Editorial: Closing cold cases is a show of resolve, respect
The death of Young Kamila in Des Plaines in 1999 likely did not register much in the public mind in 2020.
It probably never left the minds of her family and friends for all those 21 years.
And, fortunately, it never strayed far from the thoughts of detectives in Des Plaines and the Federal Bureau of Investigation.
Kamila, a 30-year-old flight attendant, was assaulted and killed Nov. 30, 1999, after she returned to her Des Plaines apartment with some groceries and a carryout dinner. Her assailant got away and escaped to Mexico.
On Thursday, Des Plaines police announced that the suspected killer had been arrested in Mexico and returned to the United States for trial.
We get these reminders of the persistence of police every now and then. There are, perhaps, too many unsolved cold cases to assure consolation for every victim's survivors, but each case that gets solved, that results in an arrest, provides comfort to an immediate circle of family and friends and hope for all those others still waiting for feelings of closure.
And, it provides a demonstration of the authorities' resourcefulness and determination, at its core an affirmation of society's respect for justice and human life.

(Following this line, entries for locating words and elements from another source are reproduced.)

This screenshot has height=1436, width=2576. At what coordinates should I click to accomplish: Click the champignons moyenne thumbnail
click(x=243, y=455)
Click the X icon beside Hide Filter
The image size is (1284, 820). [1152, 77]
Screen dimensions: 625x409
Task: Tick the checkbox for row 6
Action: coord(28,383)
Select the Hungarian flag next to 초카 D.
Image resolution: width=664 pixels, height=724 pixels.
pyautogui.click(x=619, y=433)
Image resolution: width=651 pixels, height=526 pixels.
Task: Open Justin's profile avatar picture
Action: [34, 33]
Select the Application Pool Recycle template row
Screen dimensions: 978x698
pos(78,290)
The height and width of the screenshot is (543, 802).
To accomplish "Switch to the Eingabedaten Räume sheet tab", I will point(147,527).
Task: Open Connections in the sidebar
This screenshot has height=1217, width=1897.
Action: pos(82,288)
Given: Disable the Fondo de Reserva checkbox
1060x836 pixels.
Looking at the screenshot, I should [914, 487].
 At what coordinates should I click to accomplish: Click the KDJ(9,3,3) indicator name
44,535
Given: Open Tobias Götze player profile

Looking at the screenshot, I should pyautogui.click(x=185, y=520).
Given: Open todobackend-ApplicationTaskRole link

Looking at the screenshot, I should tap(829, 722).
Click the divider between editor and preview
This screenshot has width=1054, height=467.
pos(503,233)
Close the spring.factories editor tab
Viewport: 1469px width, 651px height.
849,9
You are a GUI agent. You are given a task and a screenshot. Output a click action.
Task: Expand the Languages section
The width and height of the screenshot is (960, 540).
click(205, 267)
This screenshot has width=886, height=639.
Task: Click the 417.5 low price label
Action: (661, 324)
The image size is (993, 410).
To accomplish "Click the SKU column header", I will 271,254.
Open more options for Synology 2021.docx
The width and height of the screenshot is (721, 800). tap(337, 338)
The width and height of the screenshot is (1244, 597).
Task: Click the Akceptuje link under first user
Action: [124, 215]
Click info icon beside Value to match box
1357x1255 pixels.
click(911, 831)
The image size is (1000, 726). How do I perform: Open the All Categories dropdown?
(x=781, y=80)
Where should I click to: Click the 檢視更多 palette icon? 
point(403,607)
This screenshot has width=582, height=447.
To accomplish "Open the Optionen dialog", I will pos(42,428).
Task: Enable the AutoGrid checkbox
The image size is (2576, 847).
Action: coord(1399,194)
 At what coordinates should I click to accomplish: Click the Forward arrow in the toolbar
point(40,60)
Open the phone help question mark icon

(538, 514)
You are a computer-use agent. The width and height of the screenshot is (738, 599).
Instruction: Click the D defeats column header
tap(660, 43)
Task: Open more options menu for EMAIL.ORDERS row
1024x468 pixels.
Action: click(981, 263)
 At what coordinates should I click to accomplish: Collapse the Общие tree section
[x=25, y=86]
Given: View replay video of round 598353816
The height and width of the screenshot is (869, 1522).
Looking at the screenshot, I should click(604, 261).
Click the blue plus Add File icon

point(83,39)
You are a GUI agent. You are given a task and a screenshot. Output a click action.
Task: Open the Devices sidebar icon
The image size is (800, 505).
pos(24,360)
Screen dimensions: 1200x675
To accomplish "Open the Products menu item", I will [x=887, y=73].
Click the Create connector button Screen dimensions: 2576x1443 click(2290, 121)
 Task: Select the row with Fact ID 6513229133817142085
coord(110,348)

Circumstances vary when such cases find resolution. The 1993 Palatine Brown's Chicken murders went unsolved for nearly 10 years until a witness's tip and a detective's intuition about saving a piece of half-eaten chicken led to the convictions of two men. In the case of 19-year-old Noreen Kumeta from 1973, the solution grew out of an Arlington Heights police officer's decision while investigating another cold case to have Kumeta's body exhumed and re-examined in 2013. In the case of Glen Ellyn 15-year-old Kristy Wesselman, who was murdered in 1985, the break came when a man who had never been a suspect had to give a DNA sample 30 years later in a domestic battery case in Champaign County.
No suspect had been identified in Kamila's death until 2007, when relatives of Luis Rodriguez-Mena fled Mexico and told authorities in the U.S. he had bragged about the killings. Detectives found a former girlfriend who had a child with Rodriguez-Mena and got a DNA sample linking him to the crime. Then followed more than a decade of dogged, often frustrating efforts by investigators to overcome the challenges of working with Mexican authorities and the efforts of Rodriguez-Mena's family to keep him hidden.
But persistence won out. Rodriguez-Mena was arrested in Mexico in June and returned this week to Chicago.
Police face many urgent demands and limited resources, in both time and money, to meet them. It might be understandable if they let isolated tragedies long removed from the public's attention fade from their own list of priorities. That they do not is a testament to their dedication and their resolve and a show of respect not just to the families immediately affected but also to the values that underpin our society.